SUPPLIED PASSAGE:

<<<<

Let’s just wait maybe a day or two, an OTA practice or five, maybe even a series or 10, a game or four, before passing judgment on yesterday’s move on the Cowboys coaching staff.

Either way, hailing it as some bold move on the offensive side of the ball by making changes to the staff or panning the move fearing the these will amount to no more than the same.

The rude assumption since the head coach still is Jason Garrett.

Hey, not even the instant know-it-alls out there don’t know it all or just how this is going to play out, promoting Kellen Moore from quarterbacks coach to offensive coordinator, naming interim offensive line coach Marc Colombo _the_ offensive line coach and bringing in former backup quarterback Jon Kitna as the quarterbacks coach.

And with regards to Cowboys former head coach Wade Phillips, who is advancing to Sunday’s Super Bowl matchup between the Los Angeles Rams and the New England Patriots as the Rams’ defensive coordinator, let’s borrow one of his favorite phrases from his three-and-a-half seasons with the Cowboys:

Listening is a skill.

Gosh almighty, he’s right. Too many listen to only what they want to hear. Too many only side with whatever supports their own opinion, highly dismissive of any sort of counter thoughts. Far too many just have their ears clogged.

So thought this was quite instructive the other day when Cowboys owner Jerry Jones was making the mistake of listening to far too much talk radio while driving in his car, causing him to pick up the Bat Phone to try to set the record straight with the guys on his flagship radio station, 105.3 The Fan.

>>>>

PROVIDED RECORDS:
<<<<

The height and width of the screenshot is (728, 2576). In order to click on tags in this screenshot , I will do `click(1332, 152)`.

>>>>
<<<<

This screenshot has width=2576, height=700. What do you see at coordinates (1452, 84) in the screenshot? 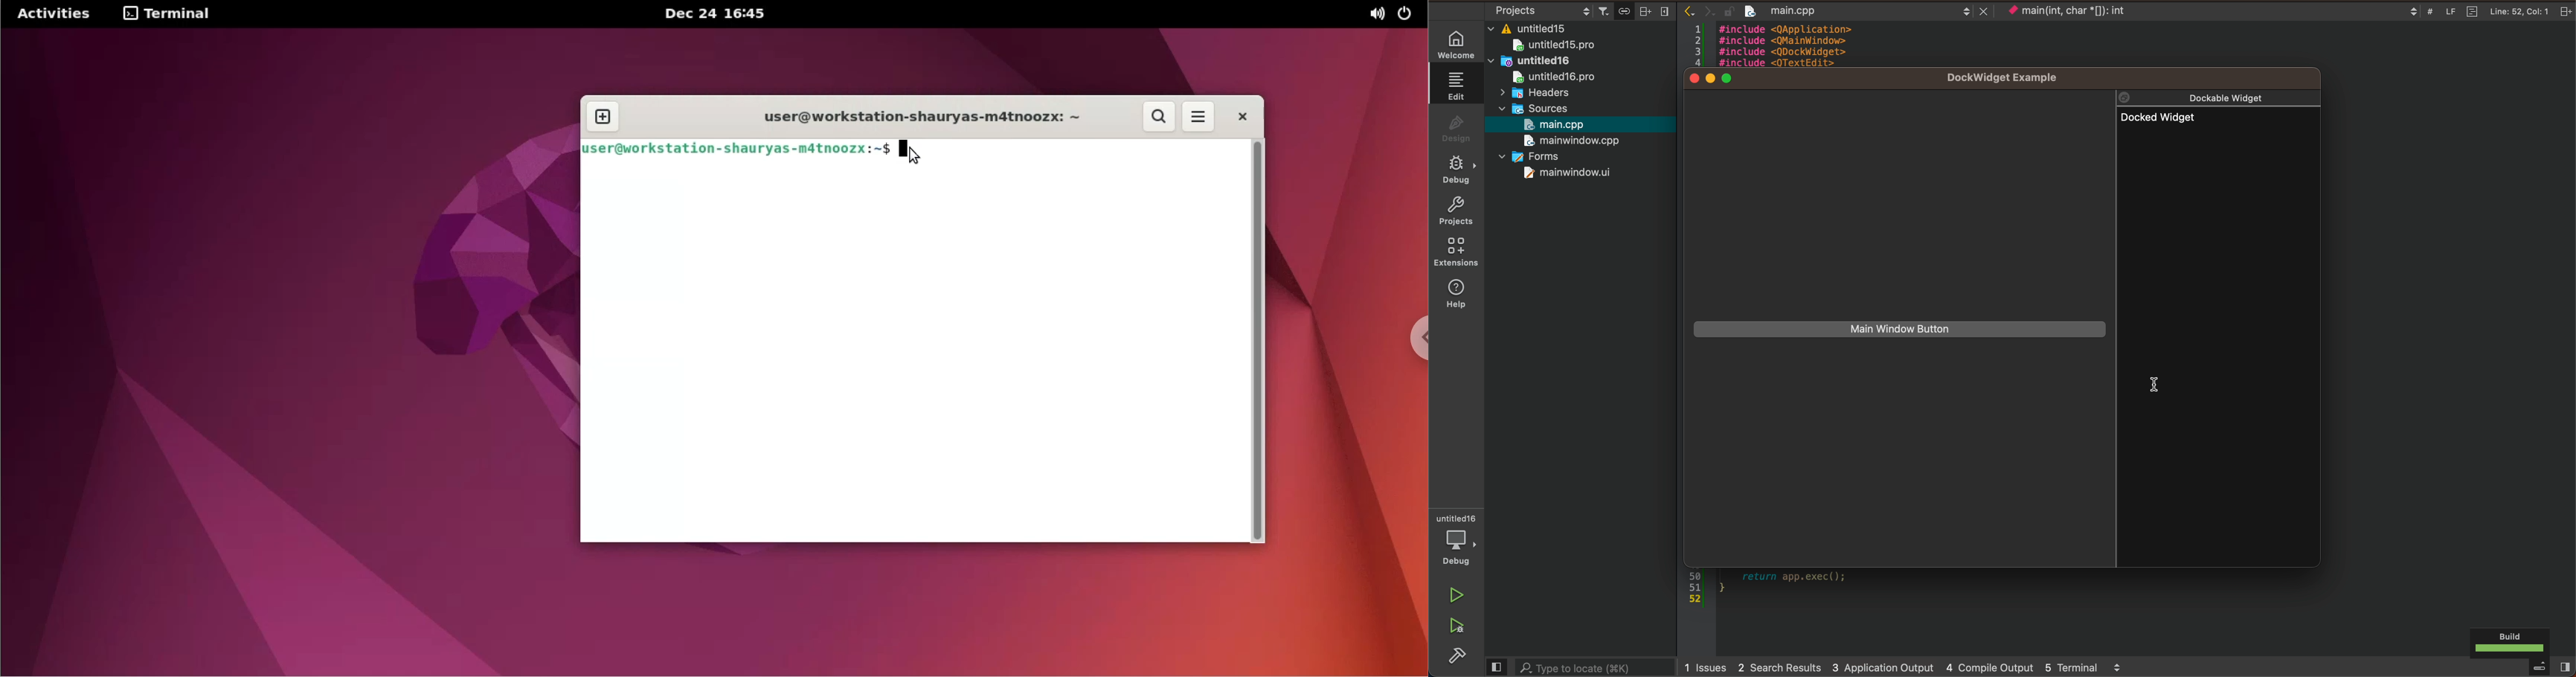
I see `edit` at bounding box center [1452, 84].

>>>>

PARTS OF THE EXERCISE:
a) In the column on the Cowboys coaching staff changes, what led Jerry Jones to call his flagship radio station? Answer in one to three sentences.
b) Extend the column on the Cowboys coaching staff changes, picking up right after its last sentence.

RESPONSES PER TASK:
a) Jones had been listening to a lot of talk radio while driving in his car. That prompted him to call the hosts at 105.3 The Fan to try to set the record straight.

b)
First of all, when addressing the impending changes to the offensive staff that really hadn’t been that secretive for the past couple of weeks, Jerry said, “A lot of these guys with fresh ideas, they’re going to be implemented. We want them. I was talking to them today, Colombo and Kellen.… I want their ideas. I want their preference. I want them to yell. I want them to lay in front of the train. I want them to do everything to get it implemented in what we’re doing offensively.

“I’ll assure that will be the way that we handle it. It will be a collaborative effort.”

In other words, he’s not looking for puppets. He’s not looking for the same ol’, same ol’, and while he didn’t mention his name, that includes Kitna, too, a 14-year veteran NFL quarterback who has done his coaching internship the past seven years as a high school head coach.

Then came the rejoinder that you needed to hear if you hadn’t already, going out of his way to point out Garrett’s now eight years of head coaching experience puts the Cowboys in position to lean on younger, less experienced assistant coaches.

“We’ve got a coach that basically now has a lot of experience – we want to benefit from it,” Jones said. “(Garrett) is a great safety net for everything that we’re going to do with a young staff like we’ve got.

“I think we’re in an ideal position.”

Now, Jerry didn’t say anything disparaging about his head coach. He didn’t deliver some ultimatum on Garrett, as most have assumed. That if the Cowboys don’t advance to at least the NFC Championship Game in 2019 in the final year of Jason’s contract, then he’s a goner. Nor has he confirmed what everyone’s sources are saying – funny how everyone seems to find a source on a story once the first person sources a story – that Garrett will not receive a contract extension, that he wants this thing to play out.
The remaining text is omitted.